_PROBLEM DETAILS:_
Reproduce the material below with every occurrence of "sidebar" replaced by "side panel", leaving all other text unchanged.

_MATERIAL SHOWN:_
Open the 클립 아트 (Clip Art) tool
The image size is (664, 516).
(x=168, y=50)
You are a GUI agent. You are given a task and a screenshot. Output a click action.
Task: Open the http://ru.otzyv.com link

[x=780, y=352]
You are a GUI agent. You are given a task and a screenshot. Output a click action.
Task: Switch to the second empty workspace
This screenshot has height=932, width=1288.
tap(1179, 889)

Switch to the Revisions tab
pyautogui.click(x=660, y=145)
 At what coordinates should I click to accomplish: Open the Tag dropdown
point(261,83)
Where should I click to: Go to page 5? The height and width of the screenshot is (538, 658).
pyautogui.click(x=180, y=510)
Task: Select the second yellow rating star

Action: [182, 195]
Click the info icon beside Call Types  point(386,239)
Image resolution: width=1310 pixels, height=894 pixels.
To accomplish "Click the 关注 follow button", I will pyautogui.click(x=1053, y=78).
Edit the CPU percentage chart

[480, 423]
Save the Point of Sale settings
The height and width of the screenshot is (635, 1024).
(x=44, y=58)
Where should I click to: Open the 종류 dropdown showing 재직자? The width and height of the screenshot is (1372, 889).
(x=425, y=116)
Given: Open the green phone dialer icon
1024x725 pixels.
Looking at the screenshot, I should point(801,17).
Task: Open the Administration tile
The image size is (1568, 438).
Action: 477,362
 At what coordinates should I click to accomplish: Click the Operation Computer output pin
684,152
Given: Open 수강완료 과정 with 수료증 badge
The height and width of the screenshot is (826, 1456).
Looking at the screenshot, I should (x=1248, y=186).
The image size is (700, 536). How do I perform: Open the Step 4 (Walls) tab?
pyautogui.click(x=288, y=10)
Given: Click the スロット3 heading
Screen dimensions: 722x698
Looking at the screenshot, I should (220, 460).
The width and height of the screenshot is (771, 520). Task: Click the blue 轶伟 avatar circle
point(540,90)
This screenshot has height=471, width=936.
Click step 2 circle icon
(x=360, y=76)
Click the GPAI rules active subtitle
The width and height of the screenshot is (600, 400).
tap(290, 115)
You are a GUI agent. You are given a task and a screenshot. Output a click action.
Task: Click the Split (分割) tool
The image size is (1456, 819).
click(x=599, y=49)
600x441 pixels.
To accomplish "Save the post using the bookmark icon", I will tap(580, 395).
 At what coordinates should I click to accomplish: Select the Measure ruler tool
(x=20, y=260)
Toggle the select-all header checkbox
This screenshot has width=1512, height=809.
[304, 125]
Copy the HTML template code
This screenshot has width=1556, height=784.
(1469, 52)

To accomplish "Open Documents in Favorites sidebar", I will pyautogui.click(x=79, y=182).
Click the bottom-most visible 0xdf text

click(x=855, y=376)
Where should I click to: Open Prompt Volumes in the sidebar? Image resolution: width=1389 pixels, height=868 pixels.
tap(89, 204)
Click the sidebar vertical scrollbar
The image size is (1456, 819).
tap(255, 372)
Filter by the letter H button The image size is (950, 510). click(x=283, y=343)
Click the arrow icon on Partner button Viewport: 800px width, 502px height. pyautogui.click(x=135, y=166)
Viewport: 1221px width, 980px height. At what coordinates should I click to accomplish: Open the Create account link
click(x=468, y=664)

_TASK ANSWER:_
Open the 클립 아트 (Clip Art) tool
The image size is (664, 516).
(x=168, y=50)
You are a GUI agent. You are given a task and a screenshot. Output a click action.
Task: Open the http://ru.otzyv.com link

[x=780, y=352]
You are a GUI agent. You are given a task and a screenshot. Output a click action.
Task: Switch to the second empty workspace
This screenshot has height=932, width=1288.
tap(1179, 889)

Switch to the Revisions tab
pyautogui.click(x=660, y=145)
 At what coordinates should I click to accomplish: Open the Tag dropdown
point(261,83)
Where should I click to: Go to page 5? The height and width of the screenshot is (538, 658).
pyautogui.click(x=180, y=510)
Task: Select the second yellow rating star

Action: [182, 195]
Click the info icon beside Call Types  point(386,239)
Image resolution: width=1310 pixels, height=894 pixels.
To accomplish "Click the 关注 follow button", I will pyautogui.click(x=1053, y=78).
Edit the CPU percentage chart

[480, 423]
Save the Point of Sale settings
The height and width of the screenshot is (635, 1024).
(x=44, y=58)
Where should I click to: Open the 종류 dropdown showing 재직자? The width and height of the screenshot is (1372, 889).
(x=425, y=116)
Given: Open the green phone dialer icon
1024x725 pixels.
Looking at the screenshot, I should point(801,17).
Task: Open the Administration tile
The image size is (1568, 438).
Action: 477,362
 At what coordinates should I click to accomplish: Click the Operation Computer output pin
684,152
Given: Open 수강완료 과정 with 수료증 badge
The height and width of the screenshot is (826, 1456).
Looking at the screenshot, I should (x=1248, y=186).
The image size is (700, 536). How do I perform: Open the Step 4 (Walls) tab?
pyautogui.click(x=288, y=10)
Given: Click the スロット3 heading
Screen dimensions: 722x698
Looking at the screenshot, I should (220, 460).
The width and height of the screenshot is (771, 520). Task: Click the blue 轶伟 avatar circle
point(540,90)
This screenshot has height=471, width=936.
Click step 2 circle icon
(x=360, y=76)
Click the GPAI rules active subtitle
The width and height of the screenshot is (600, 400).
tap(290, 115)
You are a GUI agent. You are given a task and a screenshot. Output a click action.
Task: Click the Split (分割) tool
The image size is (1456, 819).
click(x=599, y=49)
600x441 pixels.
To accomplish "Save the post using the bookmark icon", I will tap(580, 395).
 At what coordinates should I click to accomplish: Select the Measure ruler tool
(x=20, y=260)
Toggle the select-all header checkbox
This screenshot has width=1512, height=809.
[304, 125]
Copy the HTML template code
This screenshot has width=1556, height=784.
(1469, 52)

To accomplish "Open Documents in Favorites side panel", I will pyautogui.click(x=79, y=182).
Click the bottom-most visible 0xdf text

click(x=855, y=376)
Where should I click to: Open Prompt Volumes in the side panel? Image resolution: width=1389 pixels, height=868 pixels.
tap(89, 204)
Click the side panel vertical scrollbar
The image size is (1456, 819).
tap(255, 372)
Filter by the letter H button The image size is (950, 510). click(x=283, y=343)
Click the arrow icon on Partner button Viewport: 800px width, 502px height. pyautogui.click(x=135, y=166)
Viewport: 1221px width, 980px height. At what coordinates should I click to accomplish: Open the Create account link
click(x=468, y=664)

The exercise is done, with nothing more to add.